◆ WORK TO BE COMPLETED:
All lines below containing the string "click" are to be copied.

Source data
● ● ● ● ● ● ●

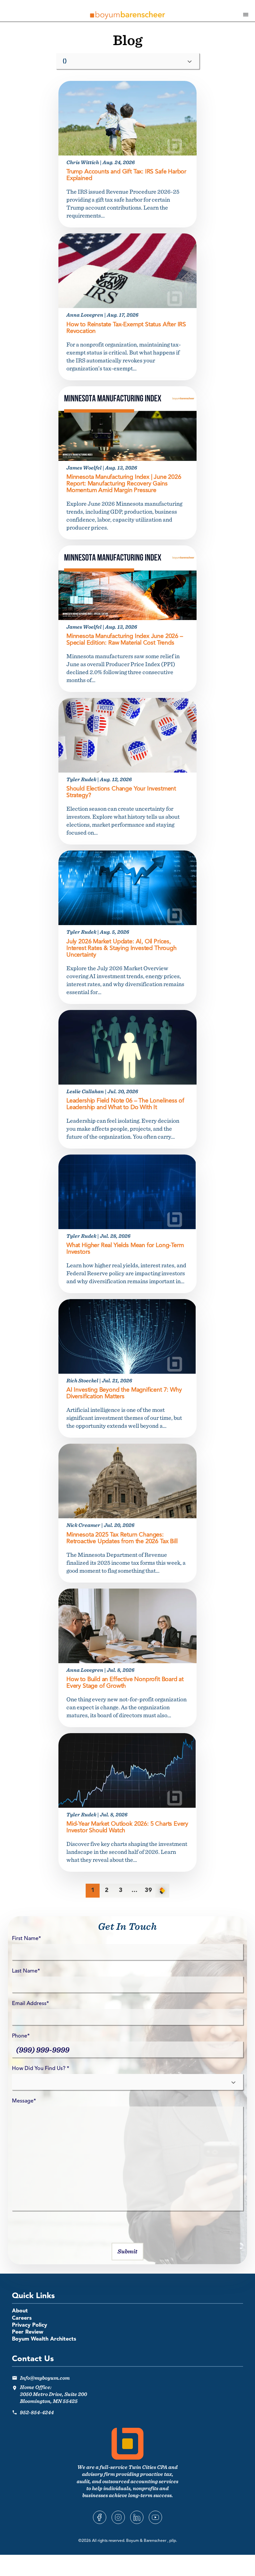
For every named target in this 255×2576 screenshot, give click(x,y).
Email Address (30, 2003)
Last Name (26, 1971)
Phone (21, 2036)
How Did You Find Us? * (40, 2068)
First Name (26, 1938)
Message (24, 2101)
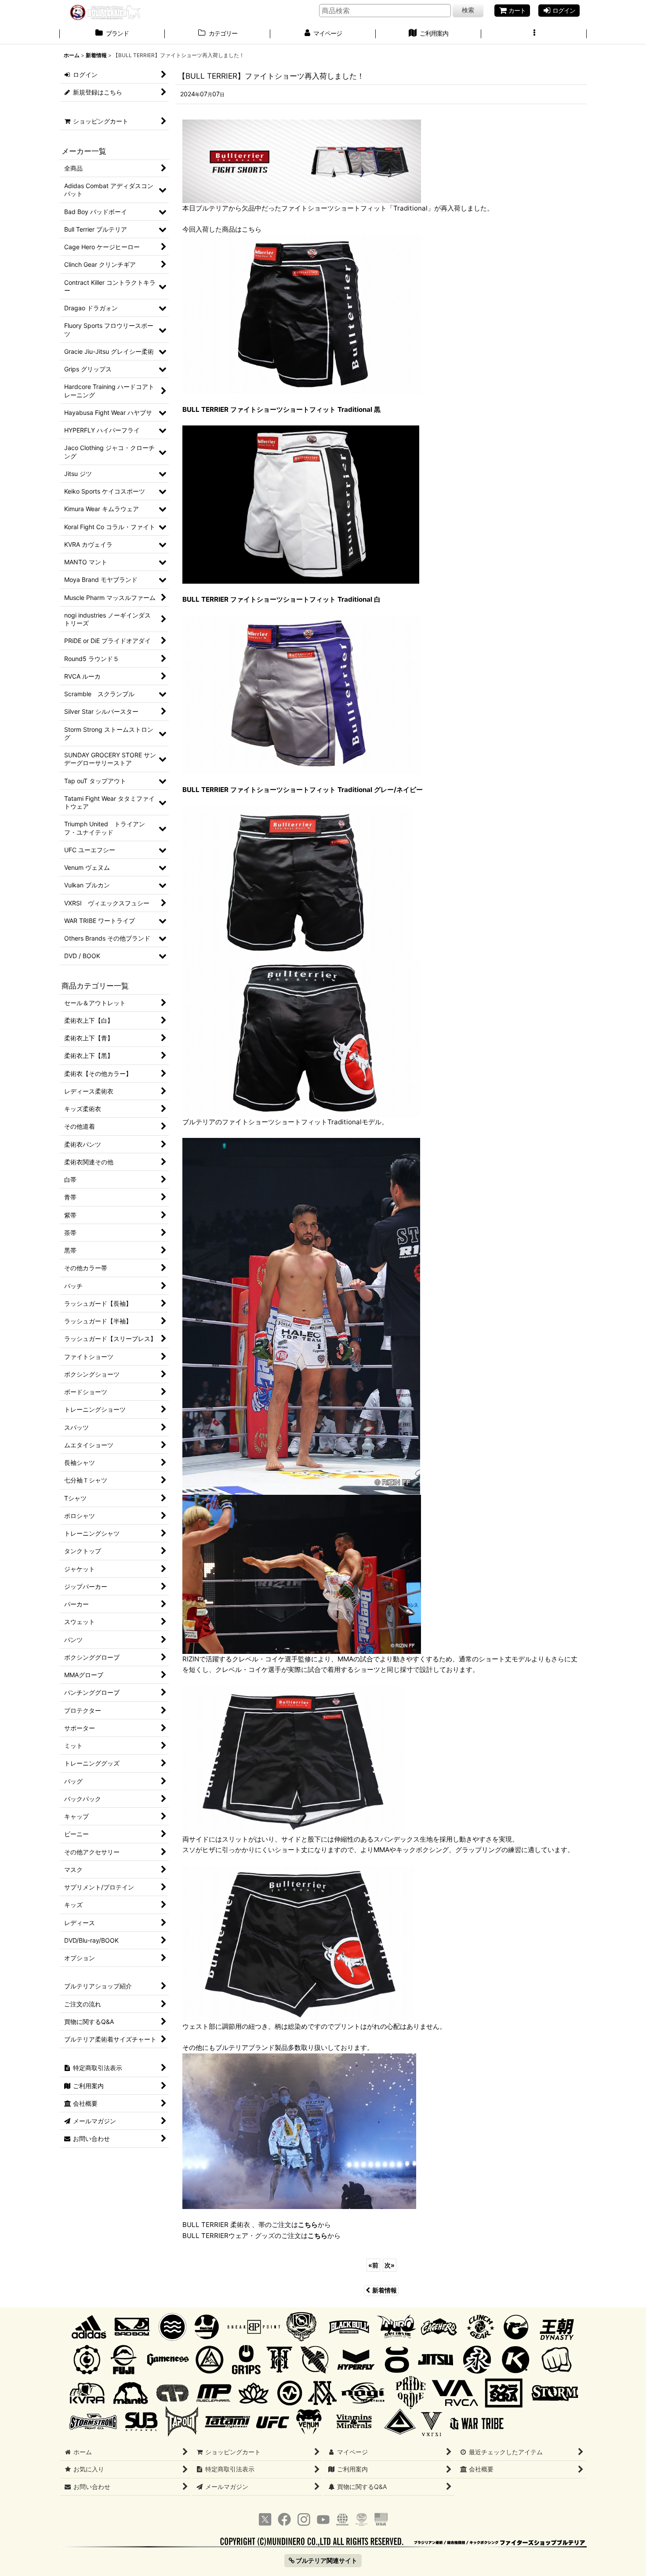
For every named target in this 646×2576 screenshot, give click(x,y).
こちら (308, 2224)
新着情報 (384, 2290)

● ● ● ● ● ● ●

◆ WRITTEN SOLUTION:
For every named target in this 255×2576 screenshot, give click(x,y).
For every named target in this 646×2576 screenshot, give click(x,y).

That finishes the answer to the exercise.